**PROBLEMA A RESOLVER**
Segundo o trecho fornecido, quem é G. Hallett? Responda em uma frase, por favor.
++++ TRECHO FORNECIDO ++++
O conceito é de G. Hallett, um norte-americano que deu aulas na Gregoriana e que agora voltou para os EUA. A questão é de Wittigenstein.


A verdade repousa numa correspondência que coloca em paralelo as palavras e a realidade, os conceitos e a realidade, os juízos e a realidade, as palavras, os conceitos e os juízos, de um lado, e os fatos do mundo, as coisas do mundo, a realidade, de outro lado.


– A palavra vermelha como é usada, normalmente, pelos falantes da língua? Como ela é usada?


Pergunta Werner.


– Qual o significado da palavra vermelha?


– O que é ser vermelho? É não ser azul?


– Como ela, a palavra vermelha, é ensinada?


– Não há como ver – afirma Werner.


– No aprendizado da palavra vermelha, a cor está presente (o vermelho) pela ausência (não é azul).


Afirma Werner.


Um passo a frente, agora.


– O uso da língua é que faz o ensinamento e a verdade consiste na correspondência do uso na ocasião e do uso estabelecido na língua e o fato atomizado.


Olhar para a língua e ver um fenômeno que é comum na língua.


– Os significados não são atômicos.


A palavra mesa não é uma significação para o objeto, basta levar a mesa para uma tribo primitiva que jamais usou, fez ou conhece uma mesa, mesa não significa mais


É neste sentido que as palavras são atômicas e que a palavra mesa não terá significação para o objeto.


Uma palavra se sustenta muitas vezes quando está amparada por outras palavras (ou pela palavra rival)


 Deus é sábio                            e                   Deus é estúpido


 Deus é sábio                            e                   Deus é insensato


(pode ser a mesma coisa)
++++ EXTRATO DE DADOS ++++
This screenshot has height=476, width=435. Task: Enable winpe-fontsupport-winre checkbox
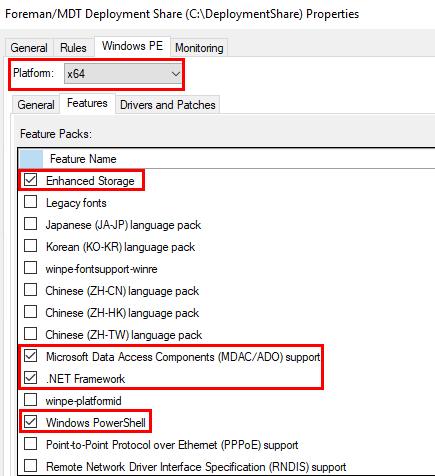30,268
++++
**SOLUÇÃO DO PROBLEMA**
G. Hallett é um norte-americano que deu aulas na Gregoriana e agora voltou para os EUA.